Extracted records
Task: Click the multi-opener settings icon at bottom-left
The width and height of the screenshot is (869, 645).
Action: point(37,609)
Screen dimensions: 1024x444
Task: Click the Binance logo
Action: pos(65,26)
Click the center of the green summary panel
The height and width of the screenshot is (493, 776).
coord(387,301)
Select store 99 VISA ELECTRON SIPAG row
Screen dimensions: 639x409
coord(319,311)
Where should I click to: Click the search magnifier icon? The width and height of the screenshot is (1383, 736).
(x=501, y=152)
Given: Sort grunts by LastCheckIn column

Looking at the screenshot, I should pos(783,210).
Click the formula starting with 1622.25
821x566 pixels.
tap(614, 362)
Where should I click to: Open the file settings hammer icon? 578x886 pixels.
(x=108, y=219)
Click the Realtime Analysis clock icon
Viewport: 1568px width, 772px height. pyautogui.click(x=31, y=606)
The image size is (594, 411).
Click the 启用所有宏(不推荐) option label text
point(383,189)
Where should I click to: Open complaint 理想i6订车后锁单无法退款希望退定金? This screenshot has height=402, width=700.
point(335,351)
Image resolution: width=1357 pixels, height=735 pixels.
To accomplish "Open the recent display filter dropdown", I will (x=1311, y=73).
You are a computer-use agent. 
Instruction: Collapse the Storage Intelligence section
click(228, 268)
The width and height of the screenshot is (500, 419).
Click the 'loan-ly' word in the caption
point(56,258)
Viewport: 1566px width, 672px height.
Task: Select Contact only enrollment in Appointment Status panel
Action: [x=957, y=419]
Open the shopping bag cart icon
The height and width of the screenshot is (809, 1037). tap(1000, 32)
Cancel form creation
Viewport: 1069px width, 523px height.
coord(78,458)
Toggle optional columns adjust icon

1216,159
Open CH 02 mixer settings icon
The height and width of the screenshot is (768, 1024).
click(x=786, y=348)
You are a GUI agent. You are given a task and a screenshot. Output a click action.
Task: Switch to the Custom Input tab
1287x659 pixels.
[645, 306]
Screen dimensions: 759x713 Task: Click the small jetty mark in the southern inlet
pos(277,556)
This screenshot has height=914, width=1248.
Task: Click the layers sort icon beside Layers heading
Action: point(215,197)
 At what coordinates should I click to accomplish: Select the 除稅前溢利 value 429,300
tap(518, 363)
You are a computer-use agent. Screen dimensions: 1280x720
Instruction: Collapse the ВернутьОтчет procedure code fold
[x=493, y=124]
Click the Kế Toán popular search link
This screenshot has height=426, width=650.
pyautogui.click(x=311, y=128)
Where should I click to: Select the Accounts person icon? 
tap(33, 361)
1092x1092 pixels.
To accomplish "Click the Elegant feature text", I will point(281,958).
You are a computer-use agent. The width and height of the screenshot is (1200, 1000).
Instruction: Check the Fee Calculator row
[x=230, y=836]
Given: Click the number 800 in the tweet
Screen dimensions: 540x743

Your assignment: The number alone is the answer: work out how many lines in the data contain "computer".

Response for this exercise: 3